>>>>>

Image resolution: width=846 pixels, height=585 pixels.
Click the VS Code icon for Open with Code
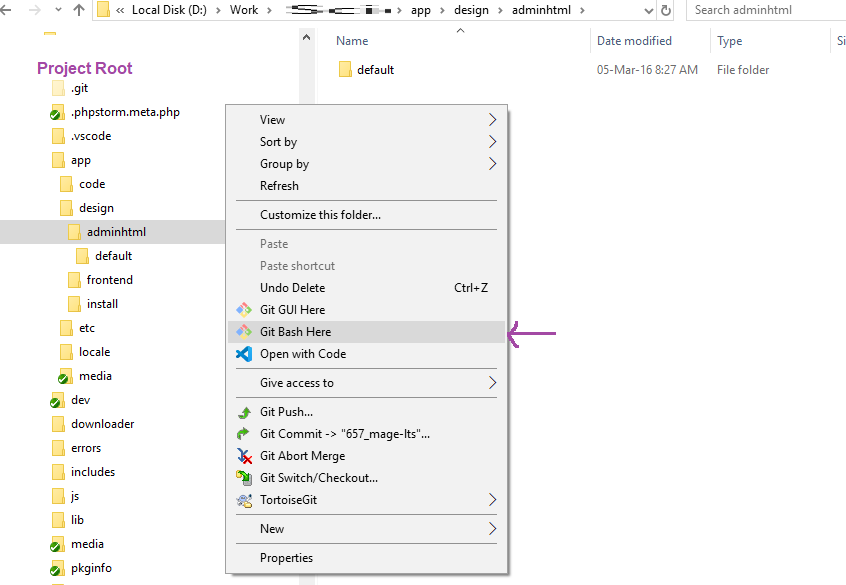pyautogui.click(x=243, y=354)
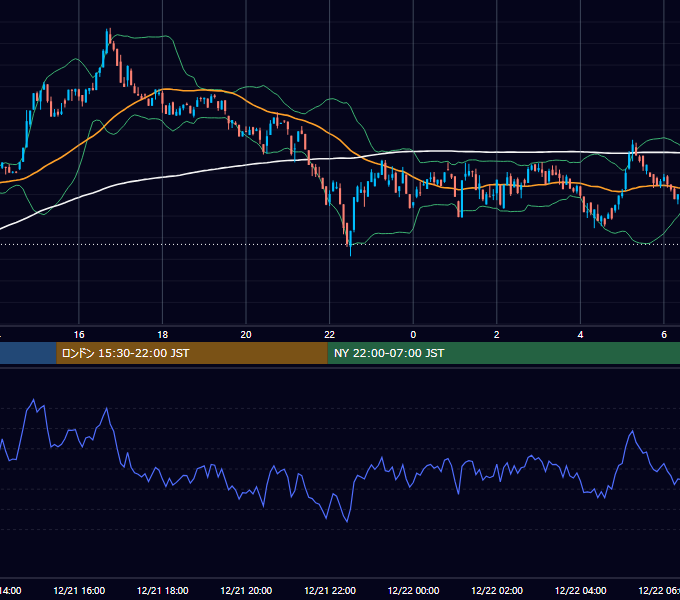Screen dimensions: 680x600
Task: Select the 12/21 22:00 date label
Action: coord(330,590)
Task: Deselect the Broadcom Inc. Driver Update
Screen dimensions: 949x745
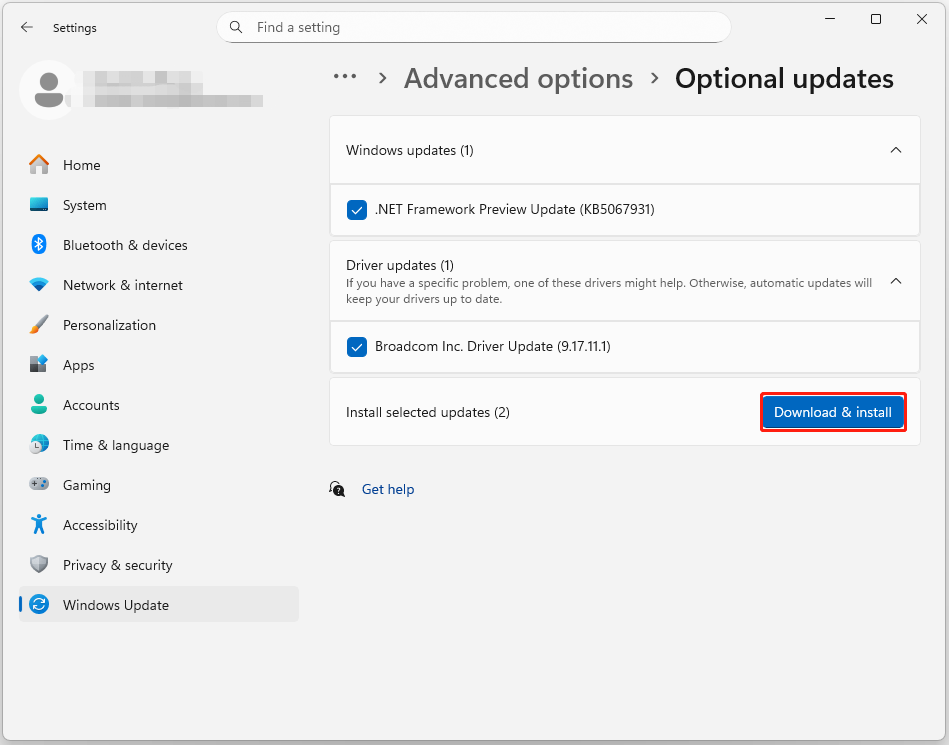Action: coord(357,347)
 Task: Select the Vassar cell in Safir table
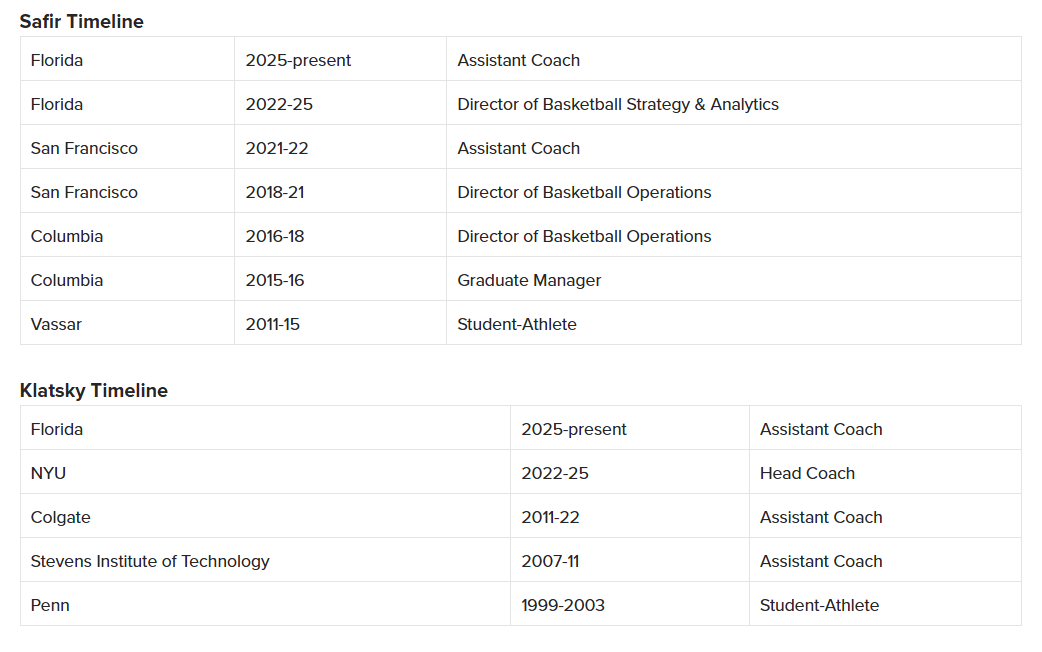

<<<<<

What to do> Copy every record exactly as written, leaving out the pictures.

Expected output>
Image resolution: width=846 pixels, height=585 pixels.
Click the VS Code icon for Open with Code
pyautogui.click(x=243, y=354)
Screen dimensions: 680x600
Task: Select the 12/21 22:00 date label
Action: coord(330,590)
Task: Deselect the Broadcom Inc. Driver Update
Screen dimensions: 949x745
Action: coord(357,347)
 Task: Select the Vassar cell in Safir table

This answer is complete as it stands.